Het hof zal de verdere behandeling van de zaak zeven maanden aanhouden, teneinde de resultaten van de omgangs- en ouderbegeleiding van De Combinatie af te wachten. Partijen zullen vervolgens door het hof in de gelegenheid worden gesteld binnen twee weken schriftelijk te reageren op het rapport en het advies van De Combinatie.
3.13.
Op grond van het vorenstaande zal het hof iedere verdere beslissing aangaande de zorgregeling aanhouden.
Bijdrage in de kosten van verzorging en opvoeding [minderjarige]
Ingangsdatum
3.14.
Tussen partijen is in geschil op welke datum de onderhoudsbijdrage voor [minderjarige] moet ingaan.

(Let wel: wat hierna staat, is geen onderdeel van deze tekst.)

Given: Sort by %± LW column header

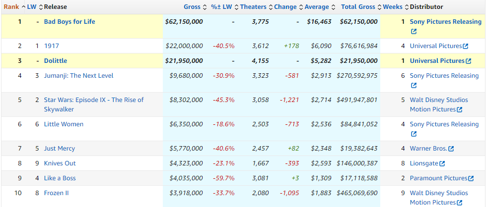Looking at the screenshot, I should (221, 7).
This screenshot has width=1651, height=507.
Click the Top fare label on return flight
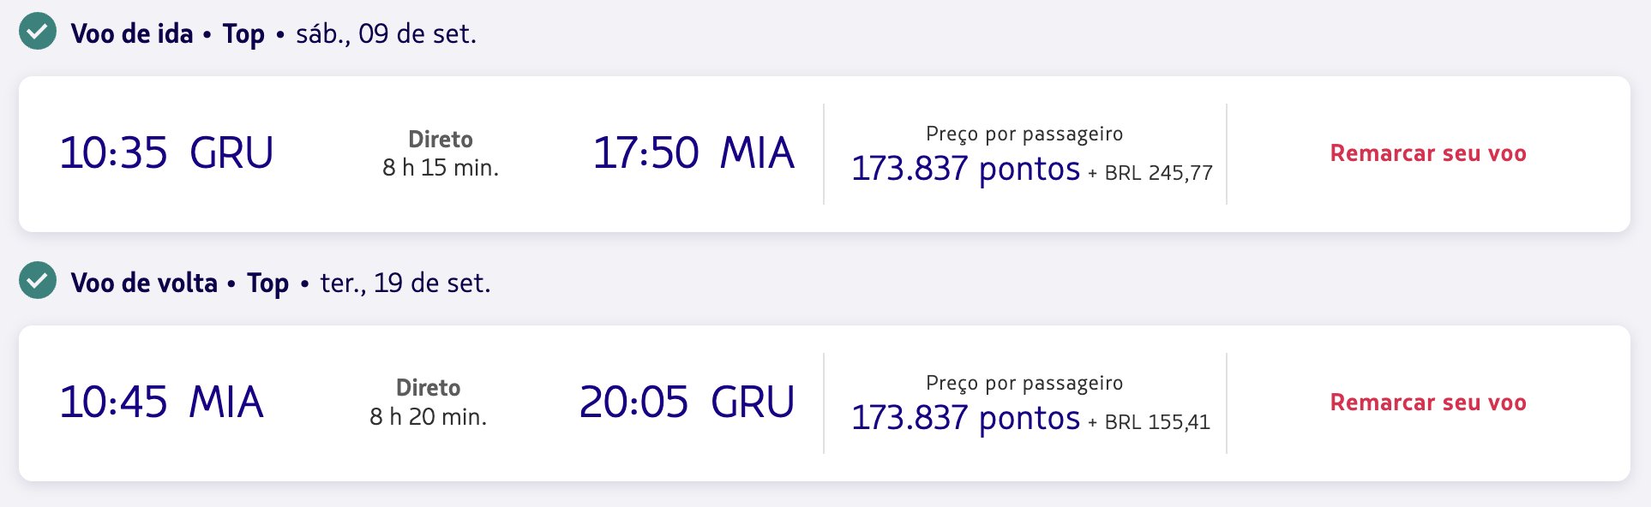pyautogui.click(x=267, y=283)
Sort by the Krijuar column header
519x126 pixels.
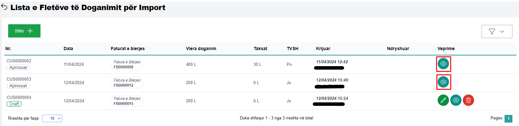(323, 49)
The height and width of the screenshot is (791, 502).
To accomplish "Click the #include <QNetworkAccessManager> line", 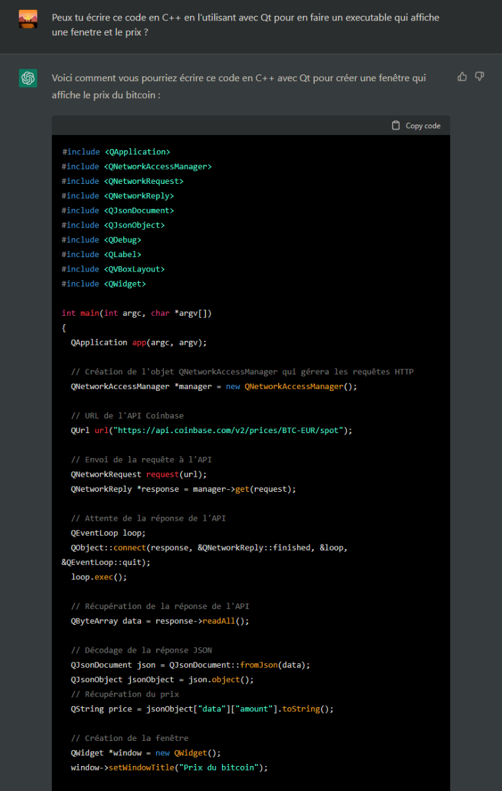I will (136, 167).
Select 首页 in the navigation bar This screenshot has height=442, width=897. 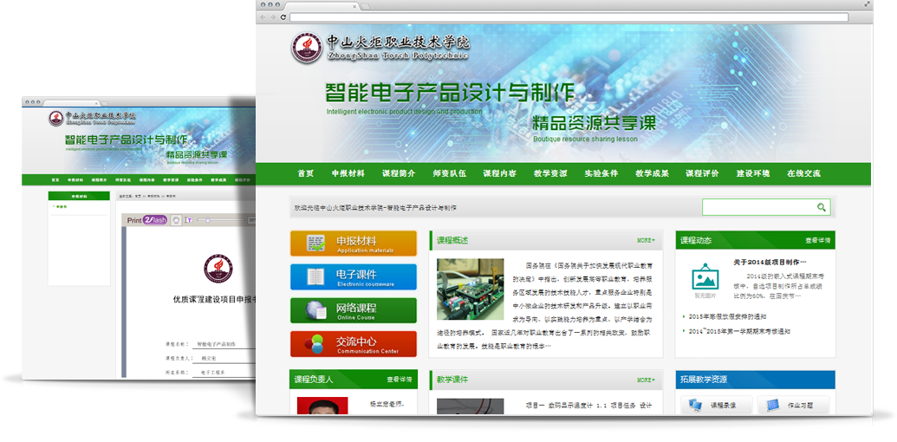pos(305,173)
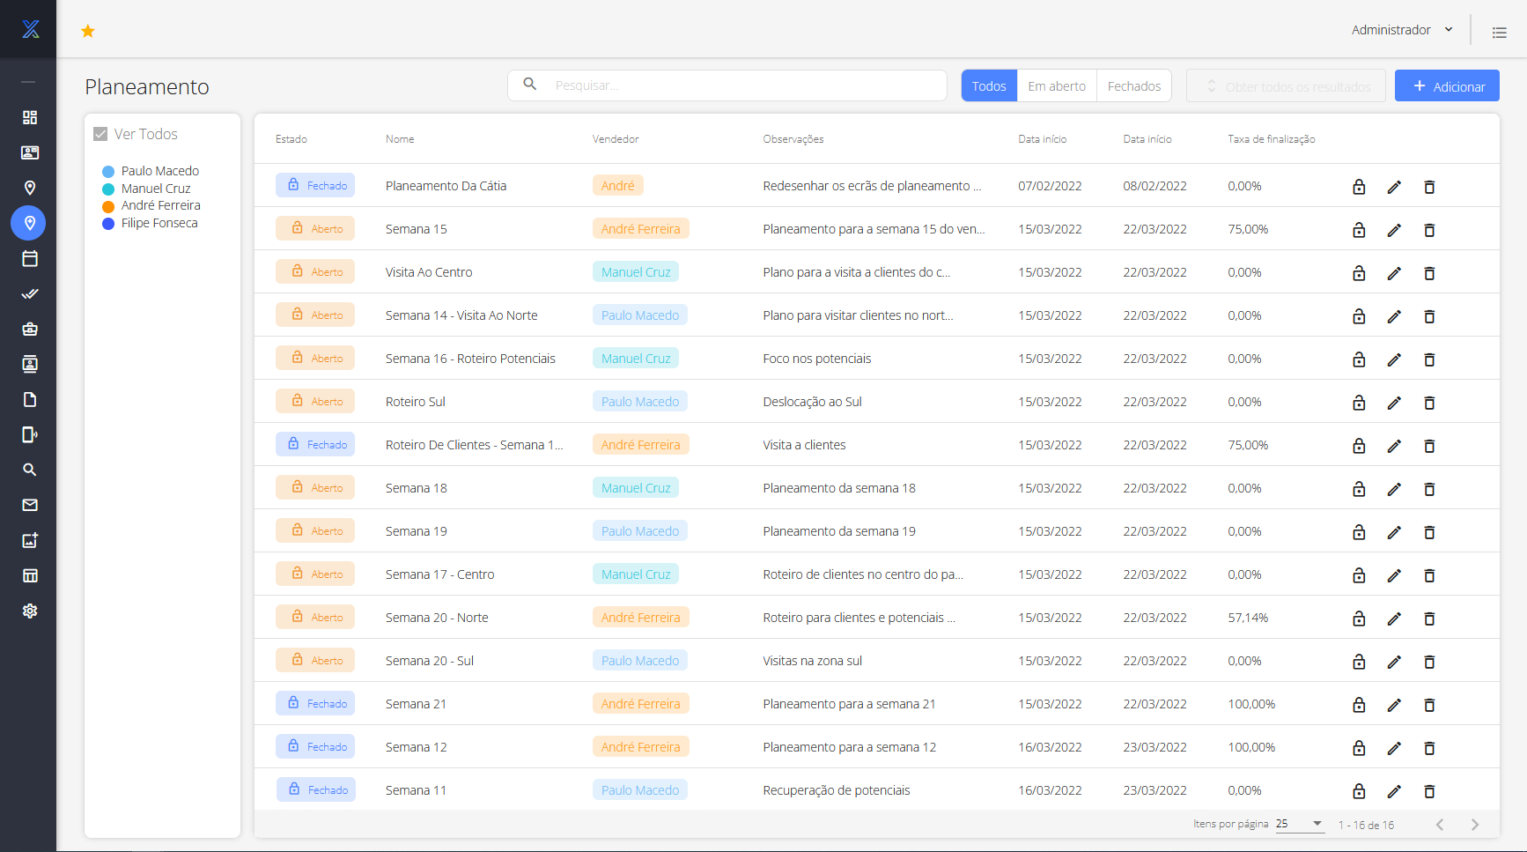
Task: Open the list menu icon top right
Action: point(1499,33)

De moeder stelt zich op het standpunt dat de vader er vanaf 1 november 2012 rekening mee heeft kunnen houden dat door hem een bijdrage in de kosten van verzorging en opvoeding van [minderjarige] verschuldigd zou zijn, omdat de vader reeds op 8 oktober 2012 hierover door de advocaat van de moeder is aangeschreven, er op 9 oktober 2012 telefonisch contact is geweest tussen de vader en deze advocaat en op 25 oktober 2012 door de advocaat een herinnering aan de vader is gestuurd.
3.15.
Daaromtrent overweegt het hof als volgt.
Het hof is met de moeder van oordeel dat de vader in redelijkheid reeds op 1 november 2012 ermee rekening kon houden dat hij een bijdrage ten behoeve van [minderjarige] zou moeten voldoen. Het hof hanteert dan ook als ingangsdatum 1 november 2012.
Behoefte [minderjarige]
3.16.
De behoefte van [minderjarige] ad € 71,25 per maand is in hoger beroep in geschil.
3.17.
De moeder stelt zich op het standpunt dat de vader ten tijde van de relatie en samenleving werkzaam was bij Napatec B.V. en dat hij een inkomen had van € 1.500,= netto per maand. Volgens de moeder is de vader omstreeks juli 2012 uitgekocht door zijn werkgever. De rechtbank is volgens de moeder ten onrechte van de hoogte van de WW-uitkering in augustus en september 2012 uitgegaan.
De vader heeft ter zitting erkend dat zijn inkomen ten tijde van de samenleving € 1.500.= netto per maand bedroeg.
3.18.
Het hof oordeelt hieromtrent als volgt.
Tussen partijen staat vast dat het netto besteedbaar gezinsinkomen alleen bestond uit het inkomen van de vader. Nu de vader ter zitting heeft erkend dat zijn inkomen ten tijde van de samenleving € 1.500,= netto per maand bedroeg, volgt het hof de moeder in haar onweersproken stelling dat de daarmee corresponderende behoefte volgens de ‘tabel eigen aandeel kosten van kinderen’ zoals gehanteerd door de Werkgroep Alimentatienormen € 195,= per maand bedraagt. Het hof vermindert vervolgens, evenals de rechtbank, deze behoefte met het kindgebonden budget dat de moeder ontvangt ad € 84,75 per maand, zodat het eigen aandeel van de ouders in de behoefte van [minderjarige] € 110,25 per maand bedraagt.
Draagkracht
3.19.
De vader stelt dat zijn draagkracht ontoereikend is om een bijdrage in de kosten van verzorging en opvoeding van [minderjarige] te voldoen.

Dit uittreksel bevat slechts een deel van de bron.